Material to process:
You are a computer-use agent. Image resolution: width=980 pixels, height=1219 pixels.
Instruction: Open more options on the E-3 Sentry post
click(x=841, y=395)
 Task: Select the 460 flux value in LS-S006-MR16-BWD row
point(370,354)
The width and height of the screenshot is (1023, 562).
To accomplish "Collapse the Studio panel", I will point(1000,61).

...

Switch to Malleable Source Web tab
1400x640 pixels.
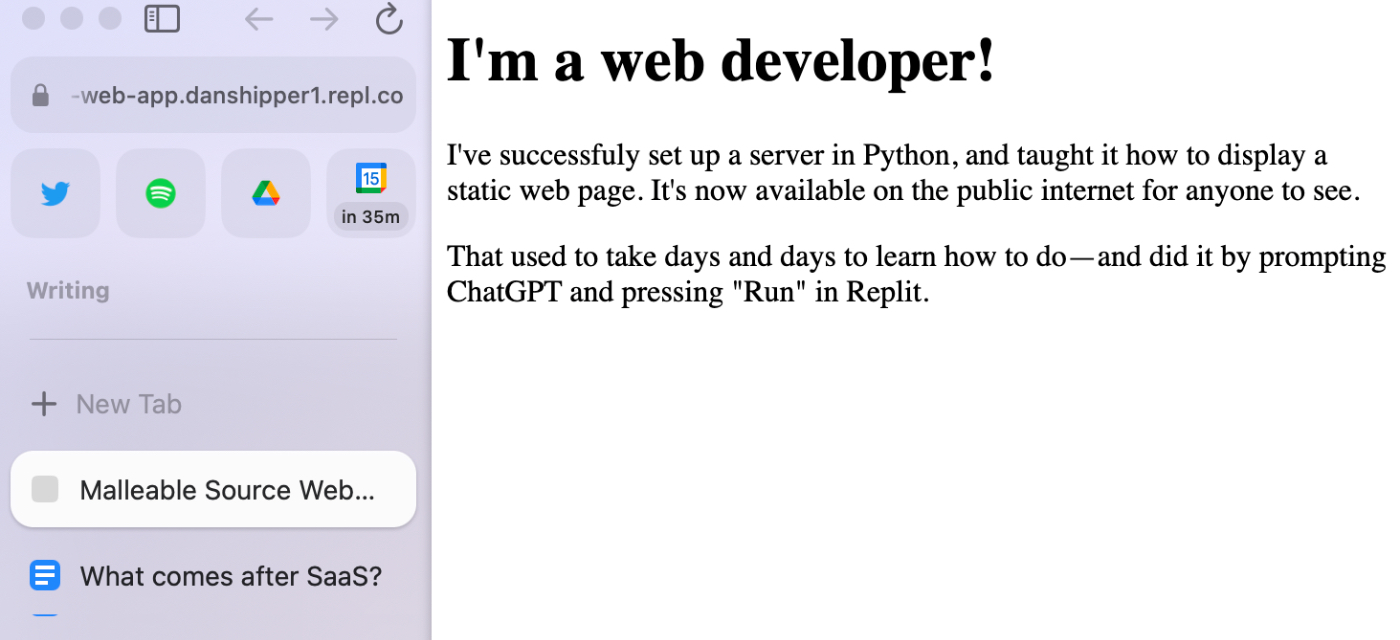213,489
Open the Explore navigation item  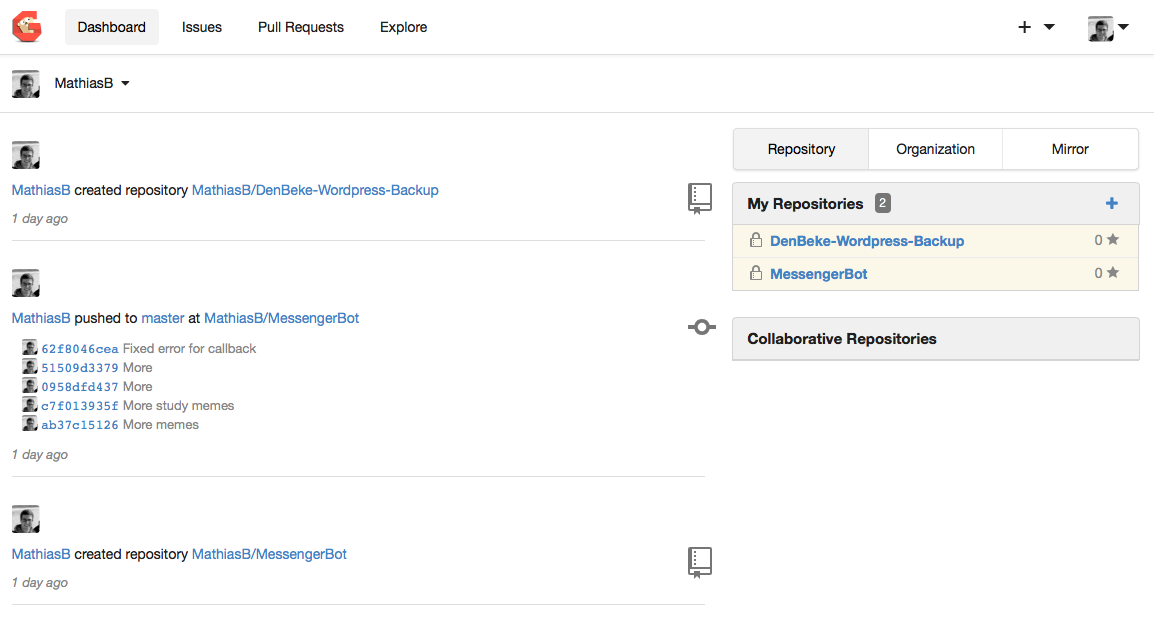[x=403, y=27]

--

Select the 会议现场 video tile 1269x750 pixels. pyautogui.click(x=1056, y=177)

Action item: Please report every line of the records above that contains the word "width".

Solution to this problem:
You are a computer-use agent. Image resolution: width=980 pixels, height=1219 pixels.
The width and height of the screenshot is (1023, 562).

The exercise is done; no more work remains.